━━ Passage to read ━━

Sunday, March 16, 2025

Bestselling author Anand Neelakantan tells the story of the Ramayana in its many versions


 

Captions: The book cover; author Anand Neelakantan; author Valmiki

One of India’s epic poems decoded
By Shevlin Sebastian
In the foreword of ‘Many Ramayanas, Many Lessons’, author Anand Neelakantan states the impact of the Ramayanas on South-East Asia has been the most profound. No other text has come close in the past 3000 years. And majorly in rural India, the Ramayana remains ‘a holy book for spiritual practice, a guide for value education, as well as an ever-popular source of entertainment.’
Anand also offers a disclaimer. He said this was not a research book, ‘but a mere collection of thoughts, tales and lores of a humble writer.’
One conclusion Anand said the reader might come to after reading the epic was that life is a mixture of chance and karma.
The book begins with how the thief Ratnakara meets Sage Narada and plans to rob his veena. Saga Narada gets into a conversation with Ratnakara and asks him whether what he is doing is right.
Thereafter, they meet the family of Ratnakara, who say they don’t support his way of earning a living. A shocked Ratnakara goes into a meditative silence, murmuring Rama Rama, as instructed by Sage Narada, by the banks of the River Tamasa, the river of darkness.

━━━
━━ Source data ━━

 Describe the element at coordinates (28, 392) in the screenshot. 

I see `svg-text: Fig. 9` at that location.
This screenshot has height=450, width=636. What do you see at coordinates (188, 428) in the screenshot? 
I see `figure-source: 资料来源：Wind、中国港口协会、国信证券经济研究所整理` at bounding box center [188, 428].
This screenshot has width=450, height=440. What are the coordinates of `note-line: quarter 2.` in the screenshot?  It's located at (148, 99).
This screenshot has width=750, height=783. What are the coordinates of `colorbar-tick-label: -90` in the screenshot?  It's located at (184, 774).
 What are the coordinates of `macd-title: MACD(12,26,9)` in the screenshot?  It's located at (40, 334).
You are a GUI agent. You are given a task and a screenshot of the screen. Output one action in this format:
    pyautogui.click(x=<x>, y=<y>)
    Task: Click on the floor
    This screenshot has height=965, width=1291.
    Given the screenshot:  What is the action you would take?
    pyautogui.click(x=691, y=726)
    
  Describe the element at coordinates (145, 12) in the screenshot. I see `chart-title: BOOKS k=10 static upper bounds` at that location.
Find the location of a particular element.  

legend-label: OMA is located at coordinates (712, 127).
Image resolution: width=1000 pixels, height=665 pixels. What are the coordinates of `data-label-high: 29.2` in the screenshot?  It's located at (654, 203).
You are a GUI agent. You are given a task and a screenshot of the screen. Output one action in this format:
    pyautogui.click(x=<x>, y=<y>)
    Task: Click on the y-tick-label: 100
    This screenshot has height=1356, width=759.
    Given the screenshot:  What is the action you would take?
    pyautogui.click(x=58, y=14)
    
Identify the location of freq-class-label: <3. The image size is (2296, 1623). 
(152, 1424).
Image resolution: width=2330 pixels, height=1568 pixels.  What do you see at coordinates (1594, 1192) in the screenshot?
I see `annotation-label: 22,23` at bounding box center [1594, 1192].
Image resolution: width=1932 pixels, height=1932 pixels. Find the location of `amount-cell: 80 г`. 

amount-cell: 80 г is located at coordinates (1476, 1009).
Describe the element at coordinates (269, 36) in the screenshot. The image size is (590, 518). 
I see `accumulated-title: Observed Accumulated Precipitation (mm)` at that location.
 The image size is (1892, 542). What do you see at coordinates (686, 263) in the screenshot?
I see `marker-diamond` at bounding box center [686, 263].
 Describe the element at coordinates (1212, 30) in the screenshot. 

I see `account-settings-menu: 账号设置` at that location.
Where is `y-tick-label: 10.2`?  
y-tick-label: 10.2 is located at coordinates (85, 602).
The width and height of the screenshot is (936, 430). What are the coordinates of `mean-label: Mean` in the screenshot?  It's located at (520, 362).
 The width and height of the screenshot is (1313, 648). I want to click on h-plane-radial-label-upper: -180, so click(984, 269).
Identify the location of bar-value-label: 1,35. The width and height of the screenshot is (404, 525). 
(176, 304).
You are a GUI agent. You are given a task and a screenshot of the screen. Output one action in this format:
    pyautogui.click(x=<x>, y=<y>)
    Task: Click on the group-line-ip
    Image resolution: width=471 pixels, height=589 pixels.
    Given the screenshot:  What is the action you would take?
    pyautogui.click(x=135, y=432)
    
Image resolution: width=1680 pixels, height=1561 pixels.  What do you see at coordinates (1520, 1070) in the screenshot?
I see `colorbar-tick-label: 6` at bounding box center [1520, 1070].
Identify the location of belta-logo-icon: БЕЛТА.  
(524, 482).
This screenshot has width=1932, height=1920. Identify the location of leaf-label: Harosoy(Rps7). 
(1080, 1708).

━━━

● Work task 1
Please condense the paragraph of the Ramayana article that begins "In the foreword of" into a short bulleted list that keeps its main facts.
● Work task 2
Reproduce word for word the part of the Ramayana article starting at "The book begins" and ending at "doing is right.".

● Written response 1
- In the foreword of 'Many Ramayanas, Many Lessons', Anand Neelakantan states that the Ramayanas have had their most profound impact on South-East Asia.
- No other text has come close in the past 3000 years.
- Mainly in rural India, the Ramayana remains a holy book for spiritual practice, a guide for value education and an ever-popular source of entertainment.

● Written response 2
The book begins with how the thief Ratnakara meets Sage Narada and plans to rob his veena. Saga Narada gets into a conversation with Ratnakara and asks him whether what he is doing is right.